Graph of functions
Linear and constant functions
A function of the form $f(x)=ax+b$ is a linear function, because its graph is a line.
A function of the form $f(x)=b$, where $b$ is a constant, is a constant function.
The following examples show how to graph a linear function and a constant function.
Example 1: Graph the linear function. Give its domain and range.
$f(x)=-4x+3$
Solution: The function is in slope-intercept form $f(x)=mx+b$, so the slope is $m=-4=\dfrac{\text{rise}}{\text{run}}=\dfrac{-4}{1}$ and the $y$-intercept is $(0,3)$.
Plot the $y$-intercept $(0,3)$. From there, use the slope (down $4$, right $1$) to locate a second point, then draw the line through them.
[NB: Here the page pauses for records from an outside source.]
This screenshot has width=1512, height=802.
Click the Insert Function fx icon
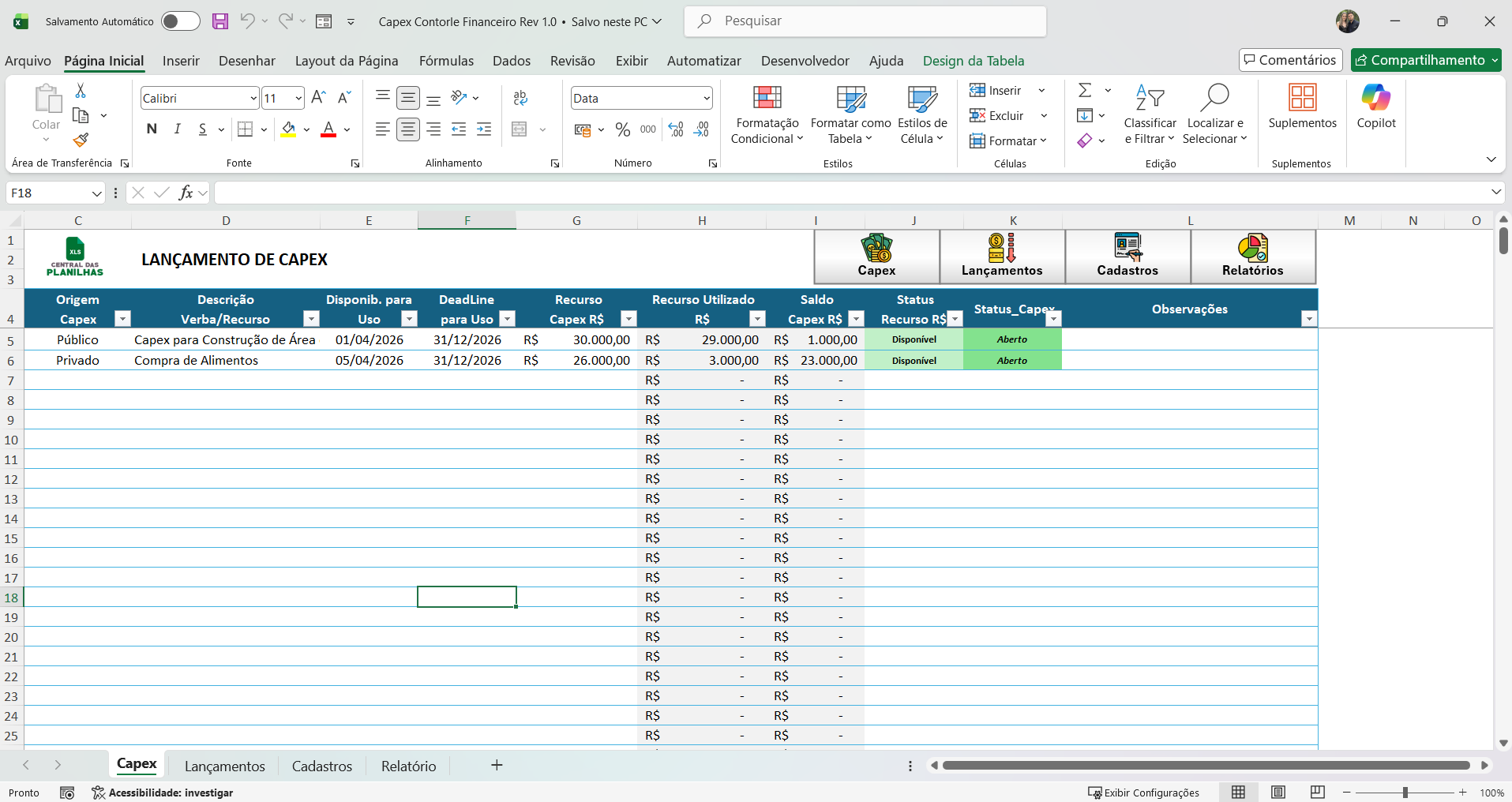click(186, 193)
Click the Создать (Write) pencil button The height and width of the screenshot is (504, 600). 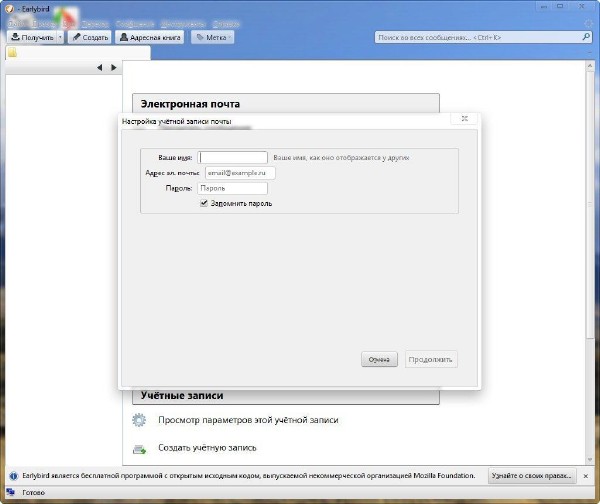(x=89, y=37)
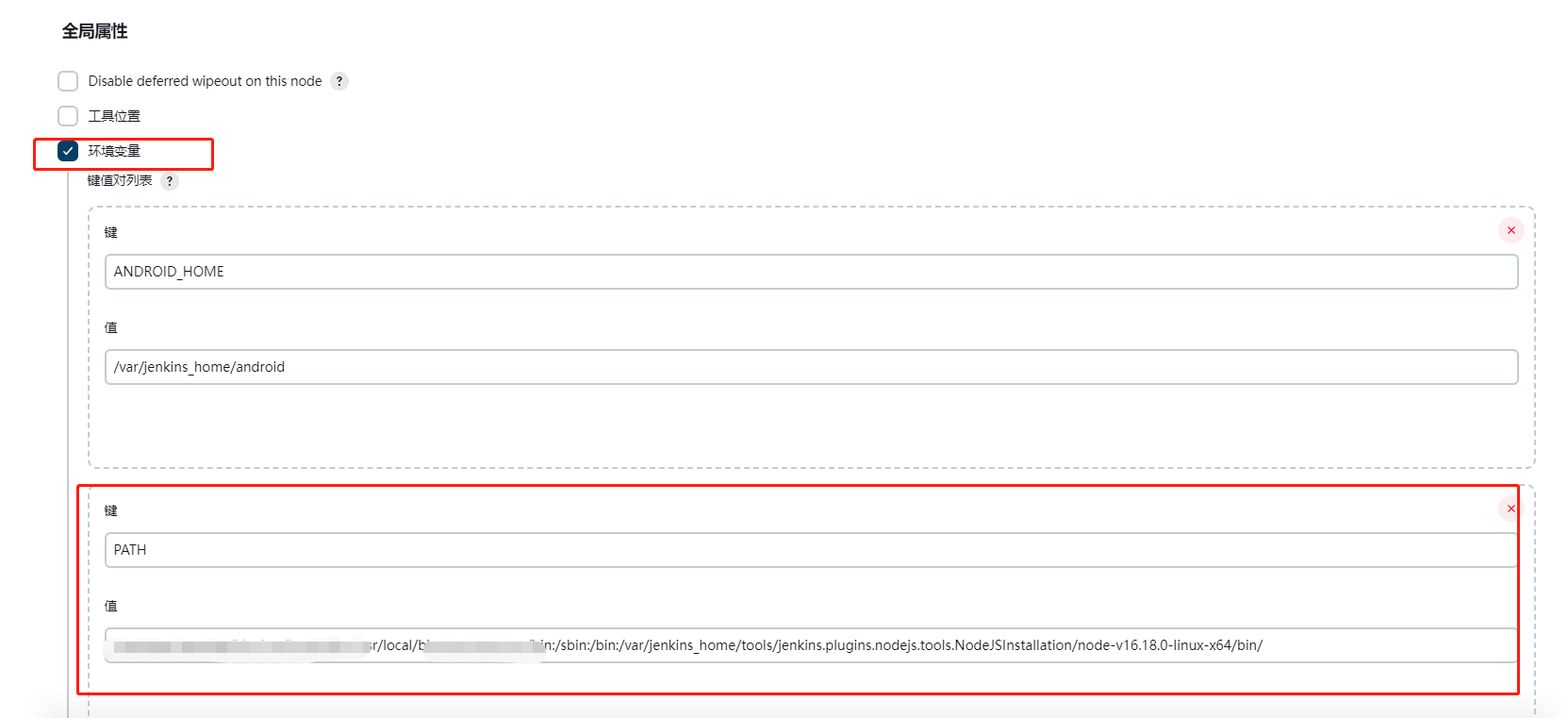Screen dimensions: 1568x718
Task: Click the 全局属性 section heading
Action: tap(94, 31)
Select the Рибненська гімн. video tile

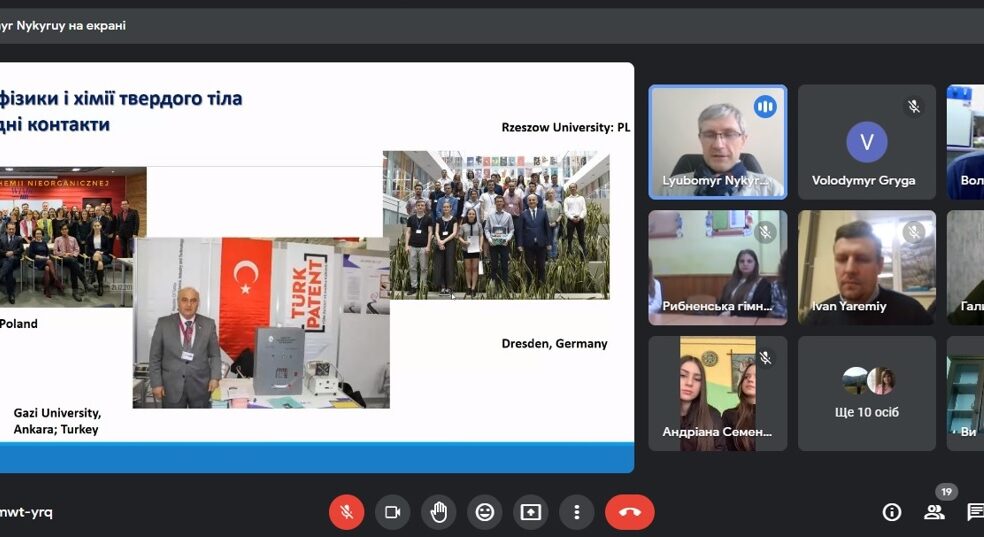coord(717,266)
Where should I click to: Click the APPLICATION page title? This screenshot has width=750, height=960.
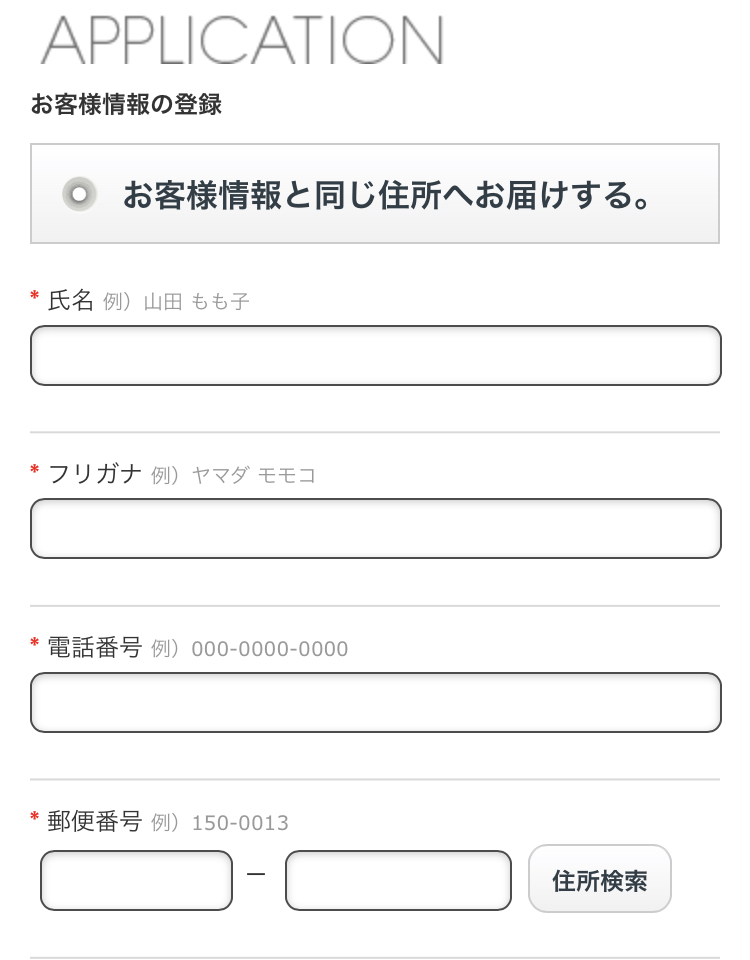click(x=242, y=40)
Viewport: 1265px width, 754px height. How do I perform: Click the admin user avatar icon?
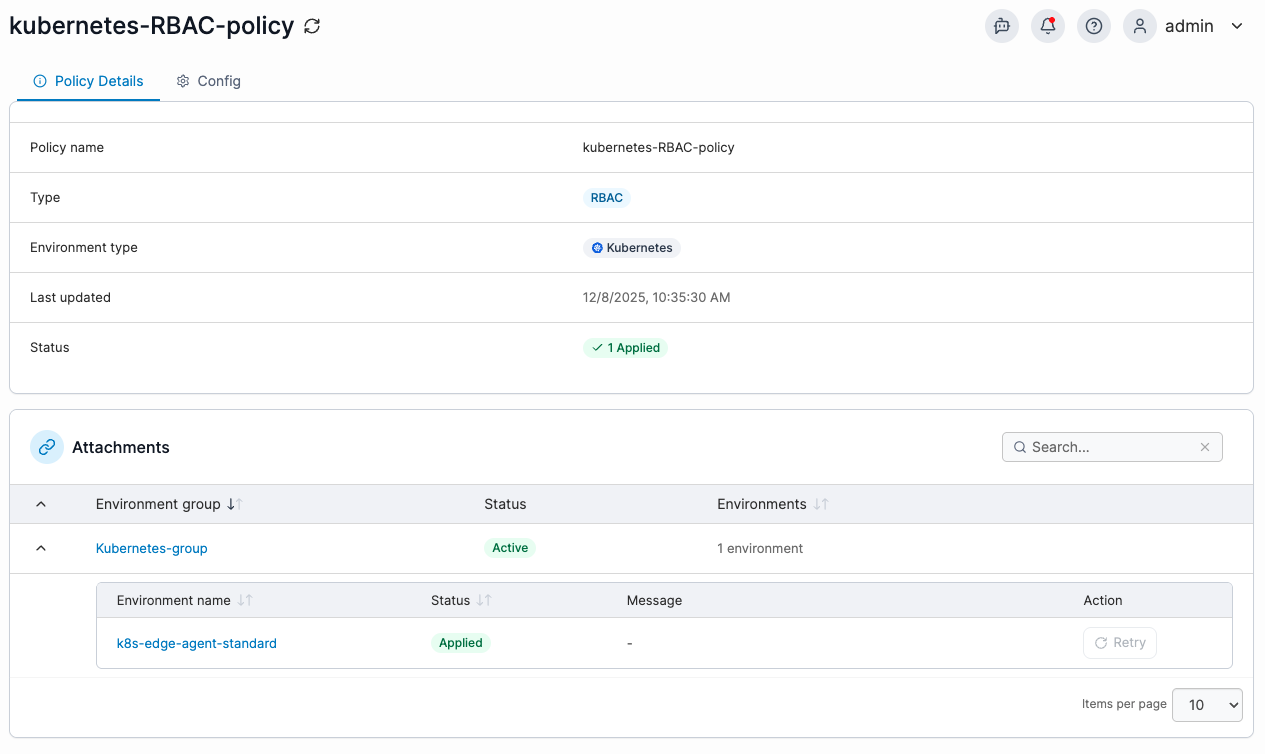1140,27
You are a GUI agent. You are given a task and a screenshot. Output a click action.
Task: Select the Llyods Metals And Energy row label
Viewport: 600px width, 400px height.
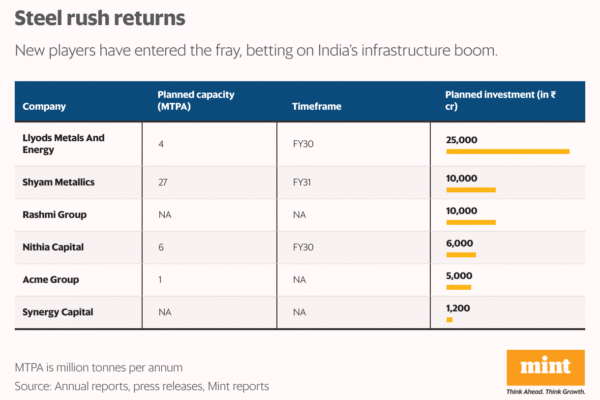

The graph is a line, so the function is defined for every real number and takes every real value. Therefore,
Domain $=(-\infty,\infty)$
Range $=(-\infty,\infty)$
Example 2: Graph the constant function. Give its domain and range.
$g(x)=-7$
Solution: The graph of the constant function $g(x)=-7$ is a horizontal line passing through every point with $y=-7$.
Every real number $x$ has an output, but the only output is $-7$. Therefore,
Domain $=(-\infty,\infty)$
Range $=\{-7\}$